---------- Reading text
Rare Rides: The 1952 Siata Daina - a Mysterious Coupe

Corey Lewis
by Corey Lewis

Today’s Rare Ride is one of those cars where your author had heard of neither marque nor model before encountering a sale listing. A luxurious early Fifties coupe of Italian origin and simple, elegant coachwork, this Daina is one of six remaining worldwide.

The Siata name was an Italian acronym, which translated stood for Italian Car Transformation Accessories Company. Formed in 1926 by racing driver Giorgio Ambrosini, the company first produced performance parts for various Fiats. With a solid business foundation, Siata entered into complete automobile production after the conclusion of WWII.

Through its history Siata produced eight different models, all of which qualify as Rare Rides. Though Siata produced some beautiful cars, the company took a turn after the early Sixties. At that point it conducted market research focused on Italian youths. The youths responded that they wanted a roadster with corny, almost neoclassical styling. Thus Siata’s swan song, the Spring, was introduced in 1968. The single model offering sustained Siata only through 1970, when the company folded. Assets were sold to an organization called ORSA, which was promptly crushed by the oil crisis of 1973. Spring production ended in 1975, and Siata was gone for good. Let’s return to Daina.

Daina was the longest-lived model in Siata’s stable, entering production in 1950. Available in coupe or cabriolet guises, bodies were bespoke affairs designed by Stabilimenti Farina, Bertone, and other smaller Italian design firms. Underneath the Daina, Siata stuck to its core competency: It was a very heavy modification of the Fiat 1400, a common small family car that also debuted in 1950.

For a start, Siata chopped 10 inches from the Fiat’s wheelbase and strengthened the frame. It then borrowed three different engines from Fiat (of 1.4, 1.5, and 1.8 liters) and developed new valve heads, manifolds, carburetors, and borrowed the occasional exhaust system from well-known Fiat tuner Abarth. Transmissions were manual, and had either four or five speeds. Such details were all negotiable, depending on customer desires. The front suspension was independent, with a live axle at the rear. Brakes were drums at all corners.

Siata took the Daina racing, as was intended from the start. Cars participated in the Mille Miglia and the International Grand Prix. They also raced at Sebring, and in 1952, a 1.5-liter Daina Grand Sport placed first in its class, and third overall.
--------------------
---------- Data entries
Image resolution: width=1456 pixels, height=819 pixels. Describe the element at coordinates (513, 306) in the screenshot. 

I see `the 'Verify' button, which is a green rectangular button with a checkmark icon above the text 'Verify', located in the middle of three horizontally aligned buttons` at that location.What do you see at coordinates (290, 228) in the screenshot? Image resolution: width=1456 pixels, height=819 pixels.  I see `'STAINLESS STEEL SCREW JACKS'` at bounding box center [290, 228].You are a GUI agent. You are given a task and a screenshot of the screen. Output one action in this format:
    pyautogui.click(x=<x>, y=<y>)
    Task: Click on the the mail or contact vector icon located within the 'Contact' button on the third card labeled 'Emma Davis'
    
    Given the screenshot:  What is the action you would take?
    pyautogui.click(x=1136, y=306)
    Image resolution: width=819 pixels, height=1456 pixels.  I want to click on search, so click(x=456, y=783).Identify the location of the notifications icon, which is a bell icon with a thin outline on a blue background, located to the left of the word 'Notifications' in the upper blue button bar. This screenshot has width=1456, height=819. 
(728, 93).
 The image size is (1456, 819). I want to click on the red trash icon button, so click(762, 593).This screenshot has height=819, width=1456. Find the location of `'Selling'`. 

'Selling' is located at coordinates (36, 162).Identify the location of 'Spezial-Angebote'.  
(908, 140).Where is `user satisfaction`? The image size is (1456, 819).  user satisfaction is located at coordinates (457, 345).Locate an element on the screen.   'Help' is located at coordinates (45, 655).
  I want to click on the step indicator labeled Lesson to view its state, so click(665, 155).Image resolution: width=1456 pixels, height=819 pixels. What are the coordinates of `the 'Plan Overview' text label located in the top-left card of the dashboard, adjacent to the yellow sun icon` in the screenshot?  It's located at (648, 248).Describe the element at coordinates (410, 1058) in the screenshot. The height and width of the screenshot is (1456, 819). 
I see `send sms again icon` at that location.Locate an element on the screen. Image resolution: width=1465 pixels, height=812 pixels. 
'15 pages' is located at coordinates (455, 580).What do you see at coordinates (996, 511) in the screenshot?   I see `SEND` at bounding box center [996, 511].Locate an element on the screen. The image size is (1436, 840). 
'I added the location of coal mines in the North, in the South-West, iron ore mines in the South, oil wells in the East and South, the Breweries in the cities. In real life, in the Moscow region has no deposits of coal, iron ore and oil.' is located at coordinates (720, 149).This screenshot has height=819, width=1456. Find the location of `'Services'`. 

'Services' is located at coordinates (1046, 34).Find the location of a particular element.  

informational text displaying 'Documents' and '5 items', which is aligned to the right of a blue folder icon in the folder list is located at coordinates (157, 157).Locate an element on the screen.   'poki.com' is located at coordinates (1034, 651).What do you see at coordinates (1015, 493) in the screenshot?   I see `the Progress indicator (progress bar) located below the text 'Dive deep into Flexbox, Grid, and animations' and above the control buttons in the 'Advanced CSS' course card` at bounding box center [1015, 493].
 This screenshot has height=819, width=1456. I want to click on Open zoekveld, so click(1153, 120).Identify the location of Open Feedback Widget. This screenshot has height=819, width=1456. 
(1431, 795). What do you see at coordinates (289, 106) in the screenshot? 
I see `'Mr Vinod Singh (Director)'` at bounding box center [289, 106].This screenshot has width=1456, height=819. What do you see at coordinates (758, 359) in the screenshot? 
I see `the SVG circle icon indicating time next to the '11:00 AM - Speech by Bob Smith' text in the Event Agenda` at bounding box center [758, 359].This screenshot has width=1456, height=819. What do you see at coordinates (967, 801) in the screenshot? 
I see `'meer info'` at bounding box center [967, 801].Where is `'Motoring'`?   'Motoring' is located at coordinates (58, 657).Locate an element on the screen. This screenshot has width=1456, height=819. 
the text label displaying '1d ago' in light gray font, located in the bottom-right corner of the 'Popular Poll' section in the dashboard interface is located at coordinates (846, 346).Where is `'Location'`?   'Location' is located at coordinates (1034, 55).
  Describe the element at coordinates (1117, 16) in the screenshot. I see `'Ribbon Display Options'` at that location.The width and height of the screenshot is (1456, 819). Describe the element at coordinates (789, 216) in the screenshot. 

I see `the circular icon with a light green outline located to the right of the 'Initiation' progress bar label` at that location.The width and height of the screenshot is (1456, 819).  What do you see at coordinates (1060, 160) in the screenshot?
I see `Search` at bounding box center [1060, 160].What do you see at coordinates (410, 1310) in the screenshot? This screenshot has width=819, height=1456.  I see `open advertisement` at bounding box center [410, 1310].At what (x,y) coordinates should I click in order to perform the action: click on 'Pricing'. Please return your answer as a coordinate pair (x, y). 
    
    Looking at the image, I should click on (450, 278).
--------------------
**To do:**
**a)** List the racing events that the Siata Daina article says Siata's Dainas took part in.
**b)** In the Siata Daina article, retype the stretch from "Through its history" through "return to Daina." word for word.

**Solutions for each task:**
**a)**
Mille Miglia
International Grand Prix
Sebring

**b)**
Through its history Siata produced eight different models, all of which qualify as Rare Rides. Though Siata produced some beautiful cars, the company took a turn after the early Sixties. At that point it conducted market research focused on Italian youths. The youths responded that they wanted a roadster with corny, almost neoclassical styling. Thus Siata’s swan song, the Spring, was introduced in 1968. The single model offering sustained Siata only through 1970, when the company folded. Assets were sold to an organization called ORSA, which was promptly crushed by the oil crisis of 1973. Spring production ended in 1975, and Siata was gone for good. Let’s return to Daina.